Rewrite the records below with every "icon" replaced by "symbol", keeping everything else the same.

-- start of Records shown --

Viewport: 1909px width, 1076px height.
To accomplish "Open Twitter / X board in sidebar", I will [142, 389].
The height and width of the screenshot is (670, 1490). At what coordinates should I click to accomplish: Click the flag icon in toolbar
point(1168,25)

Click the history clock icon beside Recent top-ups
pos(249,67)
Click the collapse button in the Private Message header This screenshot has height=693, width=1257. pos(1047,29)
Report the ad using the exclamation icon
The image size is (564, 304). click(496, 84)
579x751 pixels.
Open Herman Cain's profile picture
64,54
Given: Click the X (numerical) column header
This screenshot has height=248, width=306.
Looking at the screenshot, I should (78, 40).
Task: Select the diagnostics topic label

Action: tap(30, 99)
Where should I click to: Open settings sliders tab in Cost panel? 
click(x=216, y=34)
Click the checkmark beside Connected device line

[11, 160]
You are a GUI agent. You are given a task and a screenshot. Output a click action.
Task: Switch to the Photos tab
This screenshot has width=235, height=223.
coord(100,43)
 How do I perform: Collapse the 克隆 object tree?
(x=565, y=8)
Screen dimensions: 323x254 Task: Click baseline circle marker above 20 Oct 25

-- end of Records shown --

Full output:
Viewport: 1909px width, 1076px height.
To accomplish "Open Twitter / X board in sidebar", I will [142, 389].
The height and width of the screenshot is (670, 1490). At what coordinates should I click to accomplish: Click the flag symbol in toolbar
point(1168,25)

Click the history clock symbol beside Recent top-ups
pos(249,67)
Click the collapse button in the Private Message header This screenshot has height=693, width=1257. pos(1047,29)
Report the ad using the exclamation symbol
The image size is (564, 304). click(496, 84)
579x751 pixels.
Open Herman Cain's profile picture
64,54
Given: Click the X (numerical) column header
This screenshot has height=248, width=306.
Looking at the screenshot, I should (78, 40).
Task: Select the diagnostics topic label

Action: tap(30, 99)
Where should I click to: Open settings sliders tab in Cost panel? 
click(x=216, y=34)
Click the checkmark beside Connected device line

[11, 160]
You are a GUI agent. You are given a task and a screenshot. Output a click action.
Task: Switch to the Photos tab
This screenshot has width=235, height=223.
coord(100,43)
 How do I perform: Collapse the 克隆 object tree?
(x=565, y=8)
Screen dimensions: 323x254 Task: Click baseline circle marker above 20 Oct 25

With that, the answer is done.